[[ Data section open ]]

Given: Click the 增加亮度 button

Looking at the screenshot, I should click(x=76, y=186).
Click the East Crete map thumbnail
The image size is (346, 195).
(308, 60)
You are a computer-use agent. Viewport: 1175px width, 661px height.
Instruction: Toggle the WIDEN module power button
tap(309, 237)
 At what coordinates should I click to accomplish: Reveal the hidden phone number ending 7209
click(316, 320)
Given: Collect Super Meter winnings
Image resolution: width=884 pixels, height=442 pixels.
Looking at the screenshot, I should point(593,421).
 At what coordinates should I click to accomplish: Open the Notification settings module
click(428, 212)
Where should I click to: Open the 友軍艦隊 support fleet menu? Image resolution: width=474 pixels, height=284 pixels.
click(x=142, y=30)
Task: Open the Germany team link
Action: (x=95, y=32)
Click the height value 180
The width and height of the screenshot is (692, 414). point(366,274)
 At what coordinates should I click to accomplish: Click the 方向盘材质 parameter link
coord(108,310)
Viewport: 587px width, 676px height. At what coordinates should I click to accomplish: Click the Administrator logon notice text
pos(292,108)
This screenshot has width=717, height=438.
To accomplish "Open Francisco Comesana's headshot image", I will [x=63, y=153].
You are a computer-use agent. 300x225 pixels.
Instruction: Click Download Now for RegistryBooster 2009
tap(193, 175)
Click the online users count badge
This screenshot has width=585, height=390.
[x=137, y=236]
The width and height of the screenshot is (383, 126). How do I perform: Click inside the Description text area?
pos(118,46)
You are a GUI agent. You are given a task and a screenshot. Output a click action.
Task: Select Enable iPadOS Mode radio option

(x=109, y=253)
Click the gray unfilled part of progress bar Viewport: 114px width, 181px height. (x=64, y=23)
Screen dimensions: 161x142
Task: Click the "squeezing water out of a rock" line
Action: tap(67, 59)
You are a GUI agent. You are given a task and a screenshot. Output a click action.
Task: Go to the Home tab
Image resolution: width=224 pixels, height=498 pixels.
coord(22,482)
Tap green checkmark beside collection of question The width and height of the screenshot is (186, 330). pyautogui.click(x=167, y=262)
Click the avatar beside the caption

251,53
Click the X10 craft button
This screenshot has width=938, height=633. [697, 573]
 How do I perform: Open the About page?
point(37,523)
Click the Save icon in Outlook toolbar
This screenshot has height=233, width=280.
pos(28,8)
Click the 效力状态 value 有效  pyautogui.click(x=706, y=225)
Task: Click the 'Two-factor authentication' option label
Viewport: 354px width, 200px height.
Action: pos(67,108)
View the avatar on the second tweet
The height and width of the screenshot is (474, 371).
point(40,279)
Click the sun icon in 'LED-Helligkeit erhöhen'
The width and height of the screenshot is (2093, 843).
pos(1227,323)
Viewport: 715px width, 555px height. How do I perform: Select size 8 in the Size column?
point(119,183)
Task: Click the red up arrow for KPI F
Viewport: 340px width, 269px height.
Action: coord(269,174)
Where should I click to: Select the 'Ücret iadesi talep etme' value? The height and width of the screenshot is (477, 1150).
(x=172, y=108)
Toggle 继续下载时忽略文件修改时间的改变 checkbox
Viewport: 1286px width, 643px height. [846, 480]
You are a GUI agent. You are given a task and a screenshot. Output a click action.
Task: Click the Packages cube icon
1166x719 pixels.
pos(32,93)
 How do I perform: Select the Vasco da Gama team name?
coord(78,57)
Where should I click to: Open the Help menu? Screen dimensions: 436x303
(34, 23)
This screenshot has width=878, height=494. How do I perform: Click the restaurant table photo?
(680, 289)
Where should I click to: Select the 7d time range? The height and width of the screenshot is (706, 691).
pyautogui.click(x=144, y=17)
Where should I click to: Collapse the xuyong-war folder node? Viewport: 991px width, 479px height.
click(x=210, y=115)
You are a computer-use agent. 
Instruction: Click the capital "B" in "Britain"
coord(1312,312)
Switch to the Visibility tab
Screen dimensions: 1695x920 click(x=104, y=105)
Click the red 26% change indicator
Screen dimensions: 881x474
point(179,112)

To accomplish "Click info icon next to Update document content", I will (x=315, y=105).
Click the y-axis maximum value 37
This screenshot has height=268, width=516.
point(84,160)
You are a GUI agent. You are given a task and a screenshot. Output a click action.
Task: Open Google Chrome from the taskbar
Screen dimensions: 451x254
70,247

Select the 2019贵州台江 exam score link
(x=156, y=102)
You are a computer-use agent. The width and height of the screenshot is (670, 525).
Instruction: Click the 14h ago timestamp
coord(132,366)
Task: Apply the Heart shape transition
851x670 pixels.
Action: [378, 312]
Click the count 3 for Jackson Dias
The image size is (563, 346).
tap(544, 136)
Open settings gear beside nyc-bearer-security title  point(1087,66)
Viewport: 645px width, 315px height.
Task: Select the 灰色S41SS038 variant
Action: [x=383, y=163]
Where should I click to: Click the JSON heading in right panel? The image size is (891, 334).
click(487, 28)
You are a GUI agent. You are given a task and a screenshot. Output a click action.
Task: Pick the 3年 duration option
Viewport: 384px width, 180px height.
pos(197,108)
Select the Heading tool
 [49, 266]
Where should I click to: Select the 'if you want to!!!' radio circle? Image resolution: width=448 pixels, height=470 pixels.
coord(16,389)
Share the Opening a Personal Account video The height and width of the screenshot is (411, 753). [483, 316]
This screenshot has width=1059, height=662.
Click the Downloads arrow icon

[[ Data section closed ]]

Your objective>
The answer consists of the line holding "Where should I click to: Click" and every line after it up to the end of the records, word for word.

Expected answer>
Where should I click to: Click the JSON heading in right panel? The image size is (891, 334).
click(487, 28)
You are a GUI agent. You are given a task and a screenshot. Output a click action.
Task: Pick the 3年 duration option
Viewport: 384px width, 180px height.
pos(197,108)
Select the Heading tool
 [49, 266]
Where should I click to: Select the 'if you want to!!!' radio circle? Image resolution: width=448 pixels, height=470 pixels.
coord(16,389)
Share the Opening a Personal Account video The height and width of the screenshot is (411, 753). [483, 316]
This screenshot has width=1059, height=662.
Click the Downloads arrow icon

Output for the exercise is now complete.